She performed with many jazz performers (such as Lionel Hampton and Charlie Christian) and big bands into the 1940's. All along, Ida Cox's vocal range was limited (not much more than an octave) yet her phrasing was what won over audiences, as well her persona: often appearing in a tiara, cape and with a rhinestone wand.

Her career ended when she suffered a stroke on-stage in Buffalo, New York in 1945, and she retired to her home in Knoxville, Tennessee with her daughter. Yet in 1959, she was sought out once again (twenty years later) by John Hammond: this time with an ad in Variety magazine. Hammond persuaded her to make one final recording, which was released in 1961. And while critics noted her voice had suffered (not only due to the stroke but by turning age 65) they did praise her delivery, making Blues for Rampart Street a success ... (of course, having musicians such as Coleman Hawkins and Roy Eldridge helped).
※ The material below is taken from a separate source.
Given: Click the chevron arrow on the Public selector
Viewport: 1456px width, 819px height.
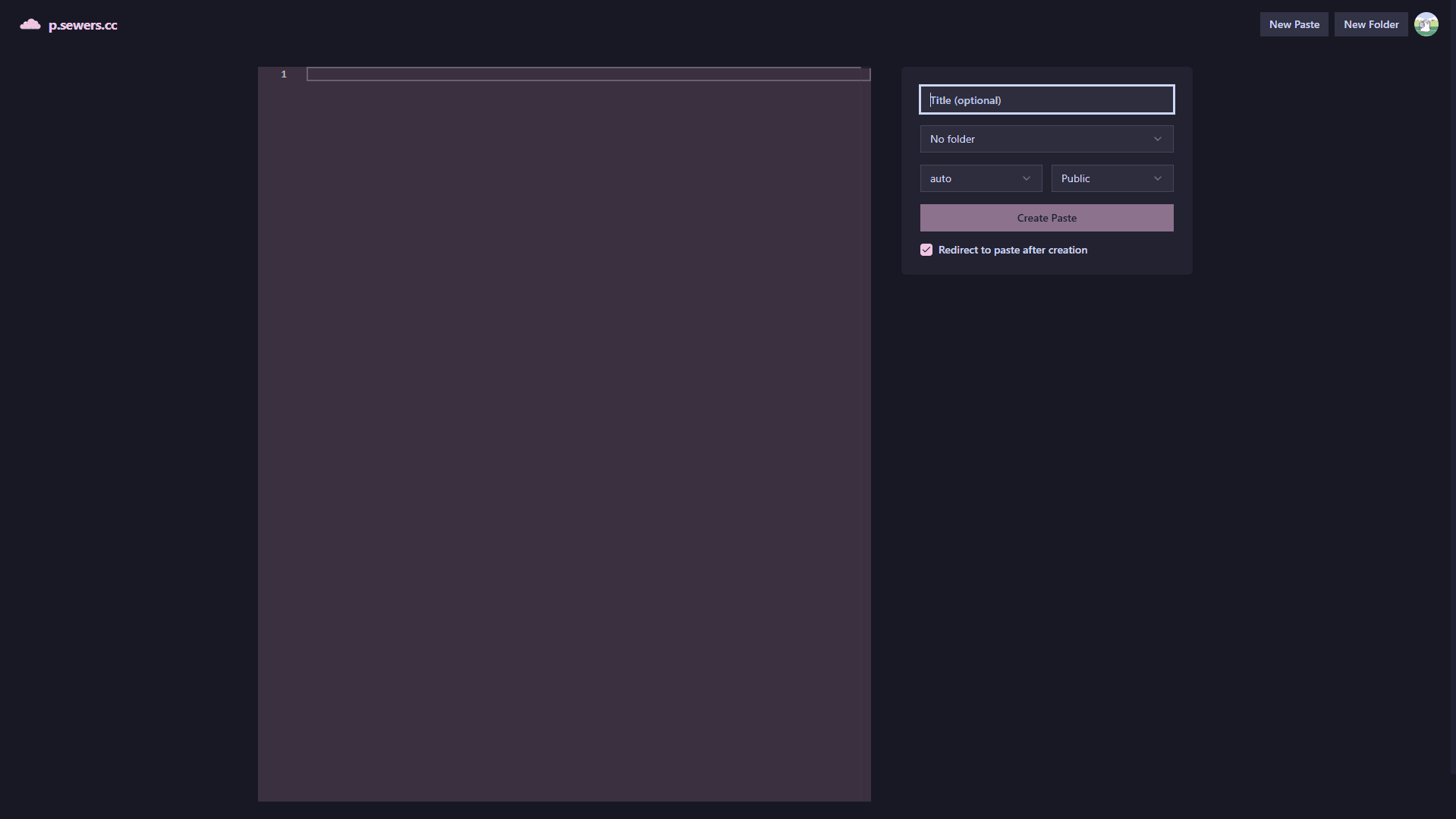Looking at the screenshot, I should 1157,178.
Ida Cox suffered another stroke in 1965, and died in 1967 at the age of seventy-one.

Ida Cox in her youth ……...

… and then later, circa 1961

While Wild Women Don't Have the Blues is her best-known tune (and at this link you can hear her final 1961 rendition, with a cleaner sound and a mature voice), I am also partial to a song she and her husband wrote, Last Mile Blues from 1940 - a look at capital punishment, and while lynchings were still going on.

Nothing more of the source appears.